Every line from the one with "Viva.pl (203, 2493)" to the one with "[Rewelacja]", including those two, is to be copied exactly; all other lines of the entries below are left out.

Extracted records:

+++

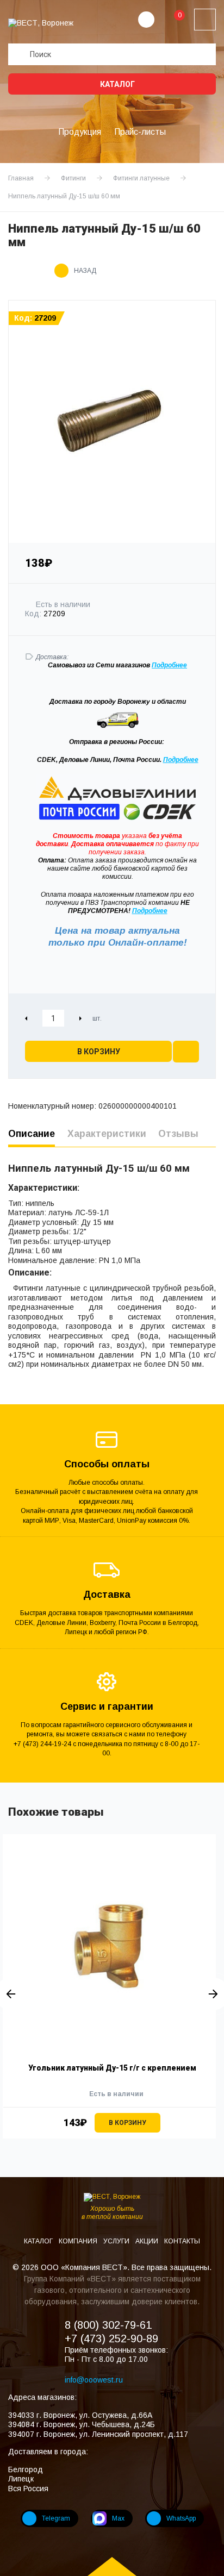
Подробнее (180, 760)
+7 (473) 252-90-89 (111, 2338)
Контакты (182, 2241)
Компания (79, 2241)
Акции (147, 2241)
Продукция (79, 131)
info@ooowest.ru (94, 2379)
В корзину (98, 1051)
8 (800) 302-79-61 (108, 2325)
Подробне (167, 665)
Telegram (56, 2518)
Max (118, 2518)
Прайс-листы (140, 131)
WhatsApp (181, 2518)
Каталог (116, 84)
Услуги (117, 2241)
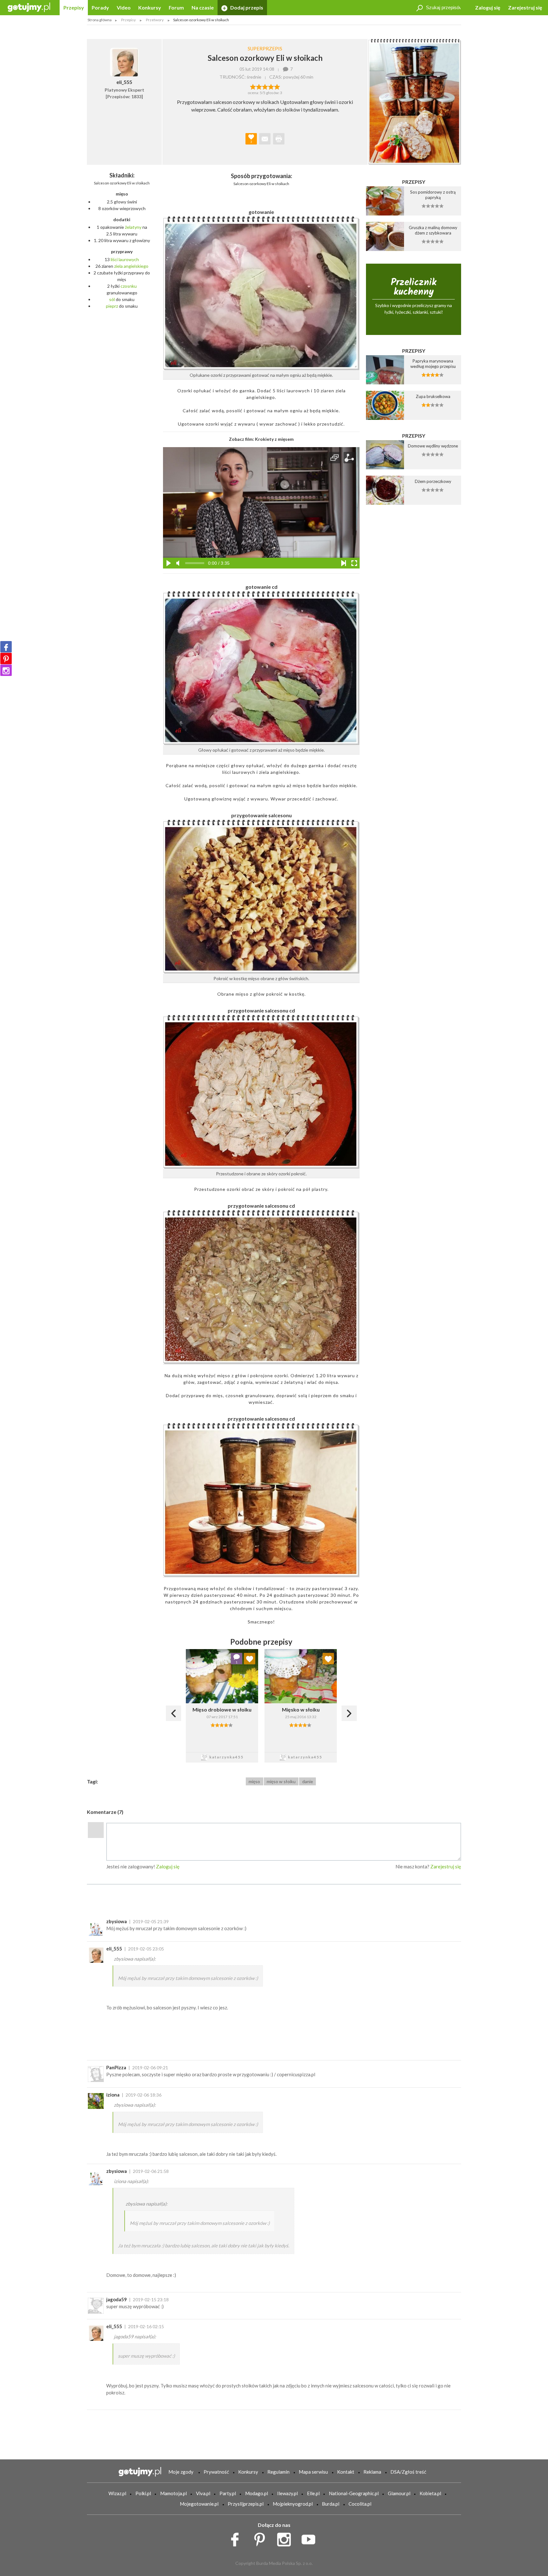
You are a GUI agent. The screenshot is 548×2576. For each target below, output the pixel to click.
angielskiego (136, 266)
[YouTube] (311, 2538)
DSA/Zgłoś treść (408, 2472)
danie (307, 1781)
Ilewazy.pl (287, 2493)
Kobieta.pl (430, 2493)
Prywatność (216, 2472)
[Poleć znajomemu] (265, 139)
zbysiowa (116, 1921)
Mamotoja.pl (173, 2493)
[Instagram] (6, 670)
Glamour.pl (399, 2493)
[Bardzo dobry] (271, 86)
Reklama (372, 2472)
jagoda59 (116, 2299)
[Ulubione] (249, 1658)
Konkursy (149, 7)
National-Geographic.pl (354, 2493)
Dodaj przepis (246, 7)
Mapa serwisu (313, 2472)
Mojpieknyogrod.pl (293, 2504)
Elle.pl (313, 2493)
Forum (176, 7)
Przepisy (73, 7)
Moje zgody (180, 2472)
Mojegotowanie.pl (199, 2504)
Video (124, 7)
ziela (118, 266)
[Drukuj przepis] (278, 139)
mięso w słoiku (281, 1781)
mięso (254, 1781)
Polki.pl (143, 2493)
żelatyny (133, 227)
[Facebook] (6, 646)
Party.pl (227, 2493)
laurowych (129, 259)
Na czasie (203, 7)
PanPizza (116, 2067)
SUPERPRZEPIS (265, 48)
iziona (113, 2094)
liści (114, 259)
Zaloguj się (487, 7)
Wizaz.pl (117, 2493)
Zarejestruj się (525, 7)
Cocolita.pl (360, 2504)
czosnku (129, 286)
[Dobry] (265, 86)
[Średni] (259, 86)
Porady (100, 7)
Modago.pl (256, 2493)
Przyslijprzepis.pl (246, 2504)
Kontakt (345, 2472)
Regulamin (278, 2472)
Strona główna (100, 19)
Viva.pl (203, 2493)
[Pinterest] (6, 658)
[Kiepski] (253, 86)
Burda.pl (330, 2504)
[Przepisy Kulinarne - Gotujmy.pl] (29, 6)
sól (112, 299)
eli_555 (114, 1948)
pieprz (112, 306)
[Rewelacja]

+++

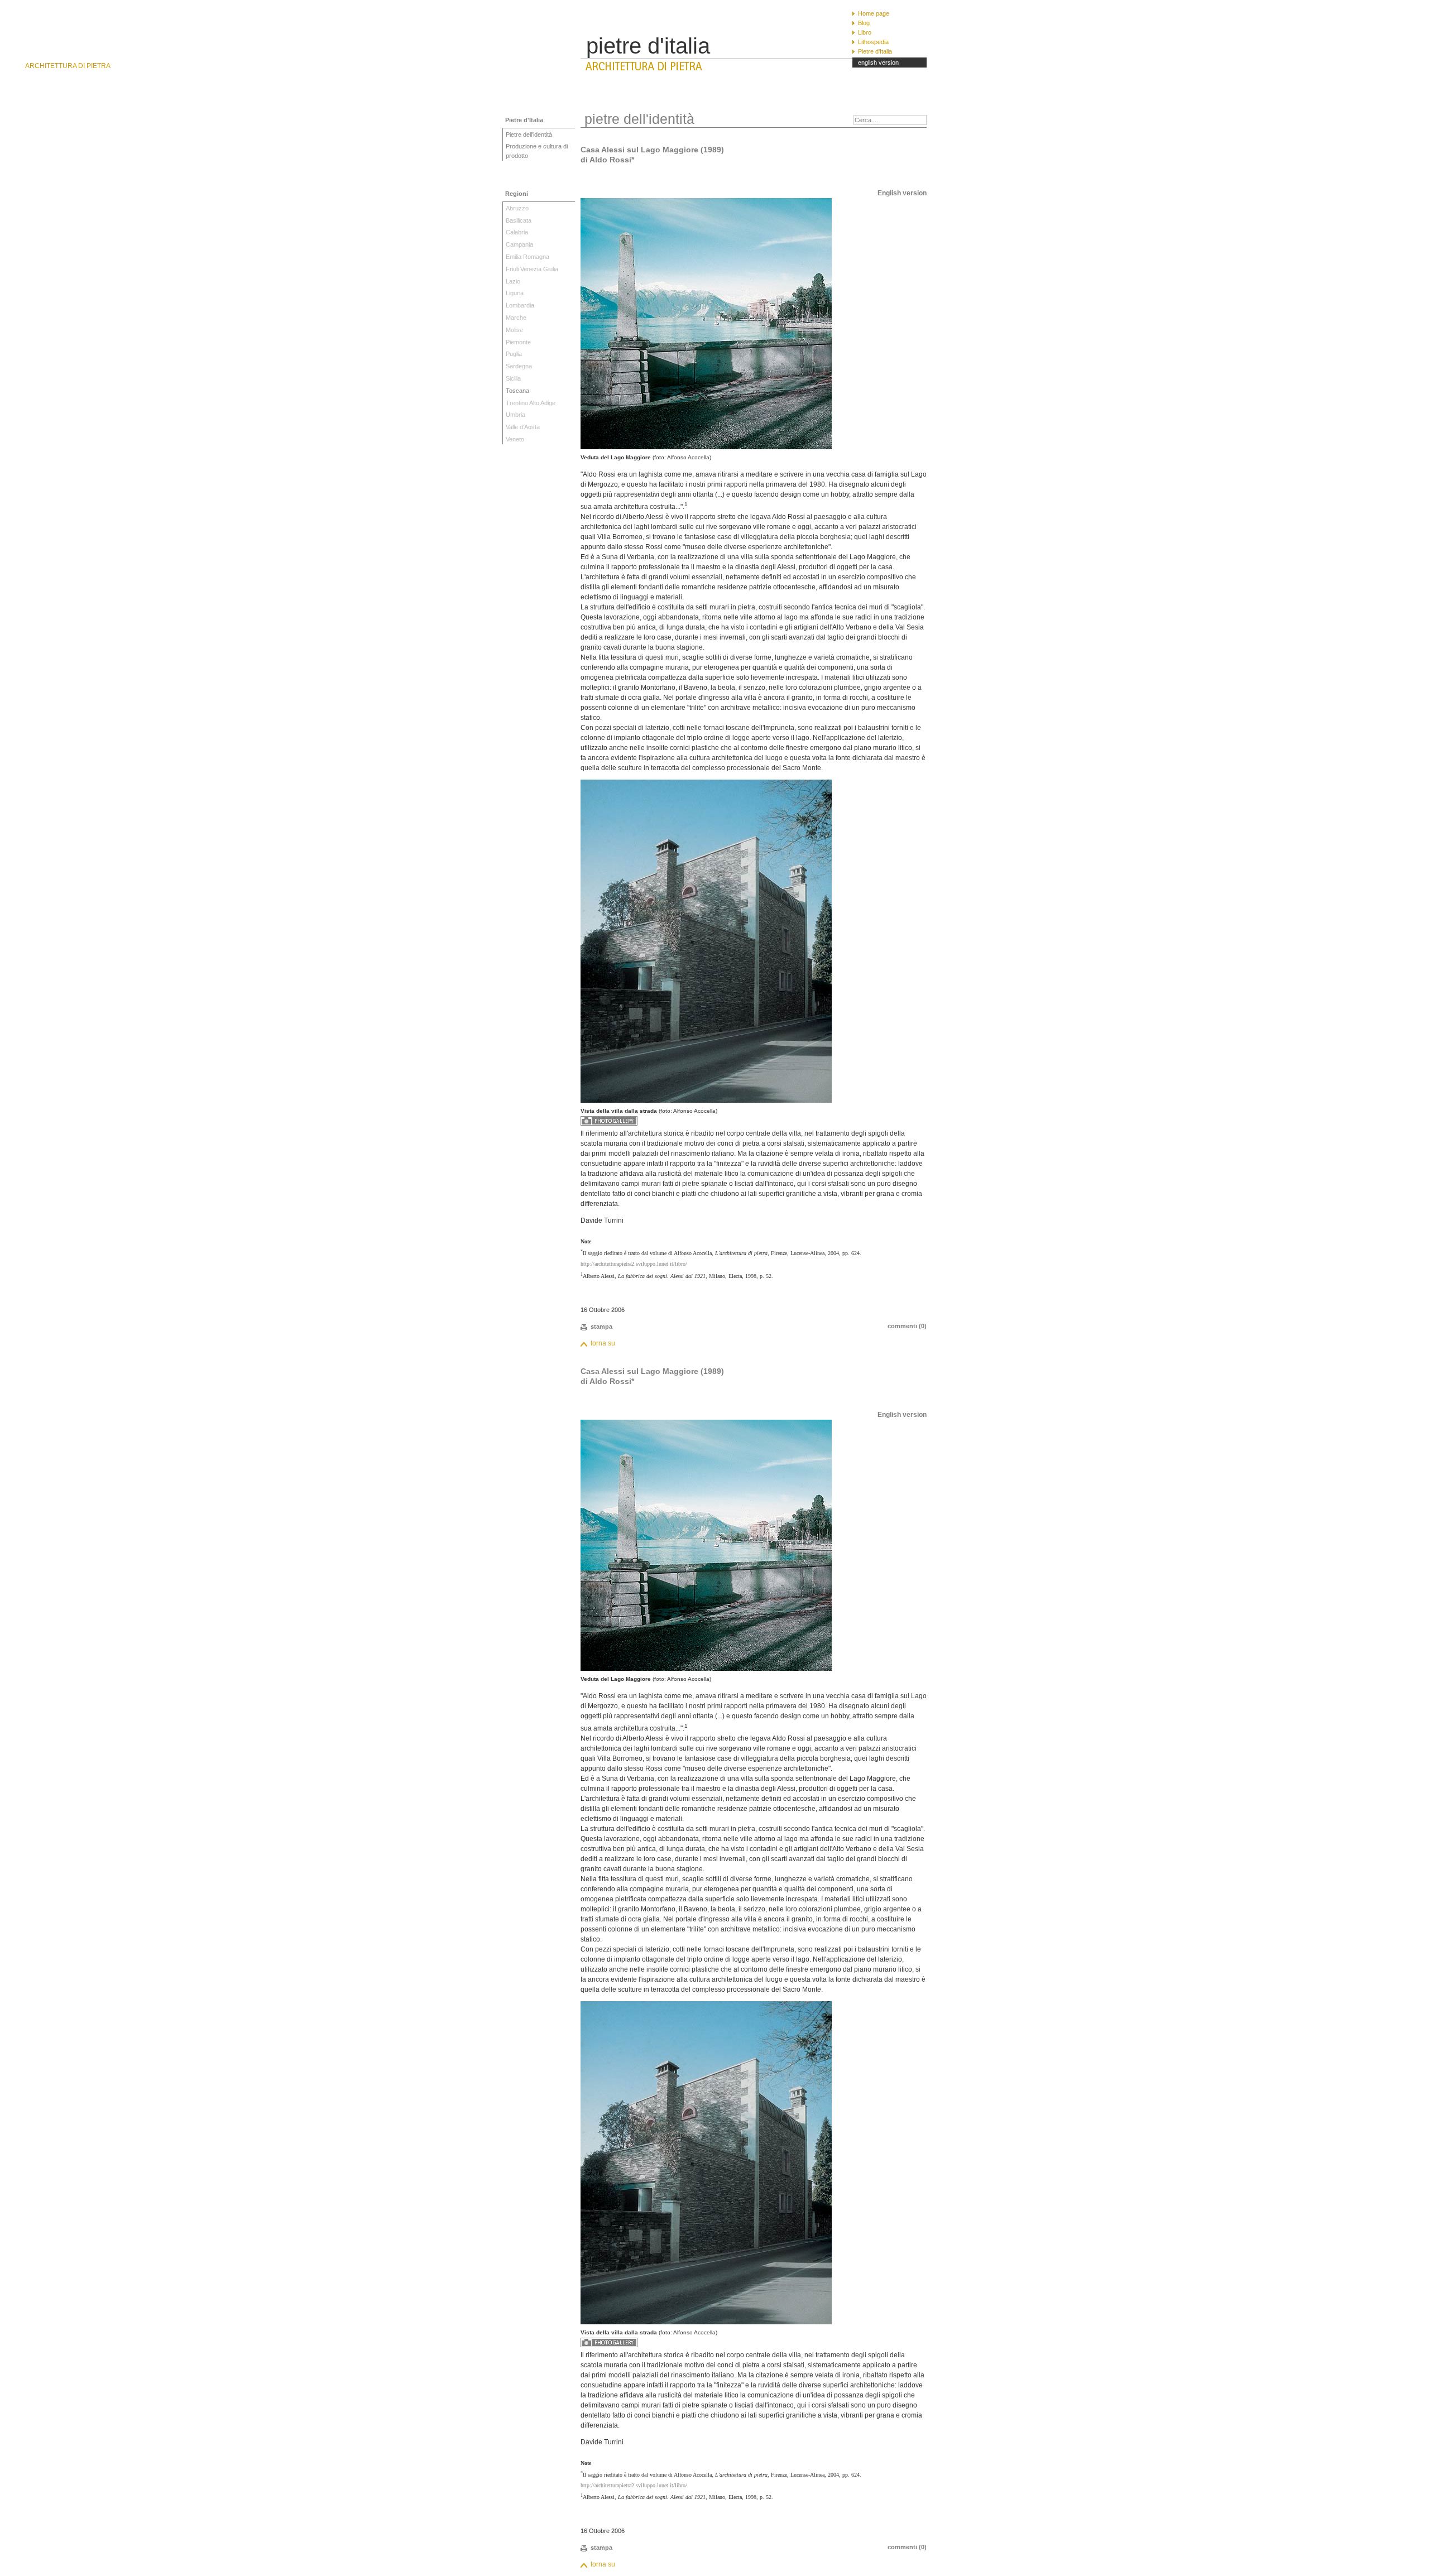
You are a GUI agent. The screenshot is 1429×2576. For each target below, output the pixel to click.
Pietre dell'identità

+++

Answer for the task:
Viva.pl (203, 2493)
[Pinterest] (6, 658)
[Kiepski] (253, 86)
Burda.pl (330, 2504)
[Przepisy Kulinarne - Gotujmy.pl] (29, 6)
sól (112, 299)
eli_555 (114, 1948)
pieprz (112, 306)
[Rewelacja]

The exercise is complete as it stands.